Литмир - Электронная Библиотека

Но как часто попытка «себяпознания» признается и выдается у нас за «самокопание», якобы вредное нашей литературе и чуть ли не постыдное для советского литератора. Зато набеглое копание в кибернетике, в комбайне либо в мартеновской печи, которая почти как взаправдашняя полыхает на сцене одного старинного театра, вызывает чуть ли не восторг и умиление. Писателям, осваивающим «производственную тему», даже тем шамкающим беззубым произведениям, по которым легко определить, что авторы их видели лишь трубы производства из окна собственной квартиры, а комбайн в телевизоре, писателям таковым за «новаторство» — одни пышки, а «самокопателям» — шишки.
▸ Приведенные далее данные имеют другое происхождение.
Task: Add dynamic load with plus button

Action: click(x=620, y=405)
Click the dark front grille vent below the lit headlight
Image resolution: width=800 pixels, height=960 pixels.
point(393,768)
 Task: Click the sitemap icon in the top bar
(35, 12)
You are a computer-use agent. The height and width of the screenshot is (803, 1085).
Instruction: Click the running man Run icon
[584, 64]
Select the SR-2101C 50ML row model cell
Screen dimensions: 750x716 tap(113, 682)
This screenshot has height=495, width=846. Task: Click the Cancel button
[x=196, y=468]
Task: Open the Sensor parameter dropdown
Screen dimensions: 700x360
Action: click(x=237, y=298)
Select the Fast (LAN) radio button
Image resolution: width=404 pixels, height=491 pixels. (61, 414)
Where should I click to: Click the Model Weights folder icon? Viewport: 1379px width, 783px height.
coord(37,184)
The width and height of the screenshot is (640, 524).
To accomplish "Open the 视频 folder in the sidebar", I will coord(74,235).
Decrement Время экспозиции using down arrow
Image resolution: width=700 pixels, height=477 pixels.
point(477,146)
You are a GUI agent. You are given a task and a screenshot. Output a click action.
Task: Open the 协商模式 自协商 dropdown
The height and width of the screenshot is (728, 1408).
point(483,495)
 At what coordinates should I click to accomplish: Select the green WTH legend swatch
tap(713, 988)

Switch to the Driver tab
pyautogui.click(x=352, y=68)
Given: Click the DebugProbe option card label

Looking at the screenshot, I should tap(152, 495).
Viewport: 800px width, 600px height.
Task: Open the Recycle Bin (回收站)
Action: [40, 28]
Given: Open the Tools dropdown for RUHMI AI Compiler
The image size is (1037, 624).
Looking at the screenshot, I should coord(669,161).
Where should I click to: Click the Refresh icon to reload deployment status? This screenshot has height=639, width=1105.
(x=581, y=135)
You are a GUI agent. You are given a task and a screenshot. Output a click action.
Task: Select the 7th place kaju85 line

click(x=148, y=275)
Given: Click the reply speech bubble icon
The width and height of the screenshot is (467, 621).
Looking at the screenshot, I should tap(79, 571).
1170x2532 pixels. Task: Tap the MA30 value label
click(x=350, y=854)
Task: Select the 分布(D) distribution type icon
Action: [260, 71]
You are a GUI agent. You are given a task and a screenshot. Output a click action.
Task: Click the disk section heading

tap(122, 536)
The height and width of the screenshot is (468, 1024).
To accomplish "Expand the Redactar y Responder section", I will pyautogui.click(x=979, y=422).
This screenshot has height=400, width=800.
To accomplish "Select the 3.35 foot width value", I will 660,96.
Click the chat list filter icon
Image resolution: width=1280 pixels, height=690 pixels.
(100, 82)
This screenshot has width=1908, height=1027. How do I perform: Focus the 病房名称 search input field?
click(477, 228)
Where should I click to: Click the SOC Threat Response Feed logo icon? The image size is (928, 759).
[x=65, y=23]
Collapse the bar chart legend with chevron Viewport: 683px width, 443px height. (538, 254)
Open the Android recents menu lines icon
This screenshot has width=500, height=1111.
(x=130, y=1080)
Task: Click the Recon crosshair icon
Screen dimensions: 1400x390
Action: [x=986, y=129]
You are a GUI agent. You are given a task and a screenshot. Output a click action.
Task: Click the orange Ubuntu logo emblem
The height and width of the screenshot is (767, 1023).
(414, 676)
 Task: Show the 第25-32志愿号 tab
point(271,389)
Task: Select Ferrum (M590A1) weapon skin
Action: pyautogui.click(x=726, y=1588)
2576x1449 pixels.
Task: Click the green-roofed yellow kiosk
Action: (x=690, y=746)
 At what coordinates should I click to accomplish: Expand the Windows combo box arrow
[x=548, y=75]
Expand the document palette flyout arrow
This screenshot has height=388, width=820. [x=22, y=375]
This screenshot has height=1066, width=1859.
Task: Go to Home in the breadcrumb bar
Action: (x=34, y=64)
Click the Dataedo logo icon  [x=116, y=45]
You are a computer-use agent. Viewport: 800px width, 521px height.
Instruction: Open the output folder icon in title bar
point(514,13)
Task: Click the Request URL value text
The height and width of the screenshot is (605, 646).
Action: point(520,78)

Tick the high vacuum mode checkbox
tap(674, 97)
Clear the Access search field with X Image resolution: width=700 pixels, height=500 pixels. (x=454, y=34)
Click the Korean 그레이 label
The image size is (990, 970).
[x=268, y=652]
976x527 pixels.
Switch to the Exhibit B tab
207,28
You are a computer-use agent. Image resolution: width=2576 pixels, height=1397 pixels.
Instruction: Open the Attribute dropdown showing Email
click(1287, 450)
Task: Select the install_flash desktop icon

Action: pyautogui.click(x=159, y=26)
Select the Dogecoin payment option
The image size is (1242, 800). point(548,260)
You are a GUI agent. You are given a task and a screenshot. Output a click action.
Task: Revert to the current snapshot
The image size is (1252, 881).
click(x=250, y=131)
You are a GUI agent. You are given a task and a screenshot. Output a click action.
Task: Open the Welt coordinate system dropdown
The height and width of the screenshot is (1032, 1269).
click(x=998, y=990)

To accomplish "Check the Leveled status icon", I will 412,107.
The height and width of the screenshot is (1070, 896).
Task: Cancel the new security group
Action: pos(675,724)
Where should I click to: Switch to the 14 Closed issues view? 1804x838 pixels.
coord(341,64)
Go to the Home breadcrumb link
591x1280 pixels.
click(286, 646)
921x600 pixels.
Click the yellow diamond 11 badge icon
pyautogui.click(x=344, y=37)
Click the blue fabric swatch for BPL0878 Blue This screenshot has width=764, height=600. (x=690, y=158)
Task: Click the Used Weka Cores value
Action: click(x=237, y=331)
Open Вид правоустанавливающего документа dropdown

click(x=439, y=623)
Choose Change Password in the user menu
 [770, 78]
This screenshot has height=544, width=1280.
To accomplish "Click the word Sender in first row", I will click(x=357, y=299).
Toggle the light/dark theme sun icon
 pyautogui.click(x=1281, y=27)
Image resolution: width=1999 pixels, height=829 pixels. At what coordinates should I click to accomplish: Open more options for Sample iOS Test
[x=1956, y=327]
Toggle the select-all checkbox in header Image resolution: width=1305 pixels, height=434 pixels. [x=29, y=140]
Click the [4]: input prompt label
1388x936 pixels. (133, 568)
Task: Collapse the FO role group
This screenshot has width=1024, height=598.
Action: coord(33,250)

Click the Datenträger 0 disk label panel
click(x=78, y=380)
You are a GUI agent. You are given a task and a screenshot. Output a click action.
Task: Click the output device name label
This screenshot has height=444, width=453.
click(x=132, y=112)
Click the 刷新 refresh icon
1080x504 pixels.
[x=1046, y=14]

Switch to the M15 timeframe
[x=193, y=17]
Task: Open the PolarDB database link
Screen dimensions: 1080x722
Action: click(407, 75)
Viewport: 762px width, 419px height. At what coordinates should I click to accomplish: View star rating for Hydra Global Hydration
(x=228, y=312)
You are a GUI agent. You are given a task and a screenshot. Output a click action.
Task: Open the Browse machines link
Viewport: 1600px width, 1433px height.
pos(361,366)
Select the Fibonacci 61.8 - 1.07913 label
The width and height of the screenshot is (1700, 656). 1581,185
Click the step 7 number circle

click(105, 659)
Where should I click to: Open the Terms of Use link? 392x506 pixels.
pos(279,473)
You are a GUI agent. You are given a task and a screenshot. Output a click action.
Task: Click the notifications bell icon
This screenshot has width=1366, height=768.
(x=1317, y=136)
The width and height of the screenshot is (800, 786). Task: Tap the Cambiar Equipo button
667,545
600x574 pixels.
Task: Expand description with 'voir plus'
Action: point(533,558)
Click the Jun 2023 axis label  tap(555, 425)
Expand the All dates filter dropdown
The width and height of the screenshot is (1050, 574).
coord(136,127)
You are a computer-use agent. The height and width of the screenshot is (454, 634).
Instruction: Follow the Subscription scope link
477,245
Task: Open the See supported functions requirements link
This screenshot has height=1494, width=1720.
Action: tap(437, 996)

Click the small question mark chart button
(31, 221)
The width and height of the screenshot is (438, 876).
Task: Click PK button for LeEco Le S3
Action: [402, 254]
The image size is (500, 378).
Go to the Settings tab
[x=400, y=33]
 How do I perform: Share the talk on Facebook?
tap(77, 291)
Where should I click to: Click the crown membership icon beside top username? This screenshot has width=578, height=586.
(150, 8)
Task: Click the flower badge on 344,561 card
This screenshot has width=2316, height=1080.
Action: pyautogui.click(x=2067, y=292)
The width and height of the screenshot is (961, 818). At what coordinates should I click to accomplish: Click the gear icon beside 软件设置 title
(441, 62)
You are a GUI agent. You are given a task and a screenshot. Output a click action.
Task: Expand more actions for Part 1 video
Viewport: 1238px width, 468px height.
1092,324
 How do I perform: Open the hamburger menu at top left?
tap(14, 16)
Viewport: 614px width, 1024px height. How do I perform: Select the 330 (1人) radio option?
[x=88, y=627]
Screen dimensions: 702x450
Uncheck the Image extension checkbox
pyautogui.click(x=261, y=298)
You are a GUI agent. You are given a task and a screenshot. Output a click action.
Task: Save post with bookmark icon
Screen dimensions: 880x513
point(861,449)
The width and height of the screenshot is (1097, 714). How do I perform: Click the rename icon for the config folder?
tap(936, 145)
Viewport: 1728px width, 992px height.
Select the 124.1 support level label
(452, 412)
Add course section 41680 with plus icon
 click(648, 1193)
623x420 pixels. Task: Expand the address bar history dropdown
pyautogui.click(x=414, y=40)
Не раз уже и не два следовали критические окрики в адрес Лихоносова, и было опасение, как бы он не полез в спасительную подворотню, не погрузился бы в уютную и теплую книжность, которая утишила не один талант, опеленав его дымкой этакой сладкой творческой полудремы. По правде говоря, это опасение есть и во мне, и Лихоносов как бы подживил его своей последней повестью «Чистые глаза». Уж очень разительно отличается она от «тихих», но глубочайших и внутренне напряженных «Люблю тебя светло» и «Осени в Тамани», отличается как раз бойкостью рассуждений, поверхностностью мыслей. Как ни странно, эта, тоже в какой-то мере биографическая вещь очень книжна. Пожалуй, у Лихоносова она самая книжная, и не от настроения, не от жизни, а от вроде бы уж забытой «исповедалки» ее исток.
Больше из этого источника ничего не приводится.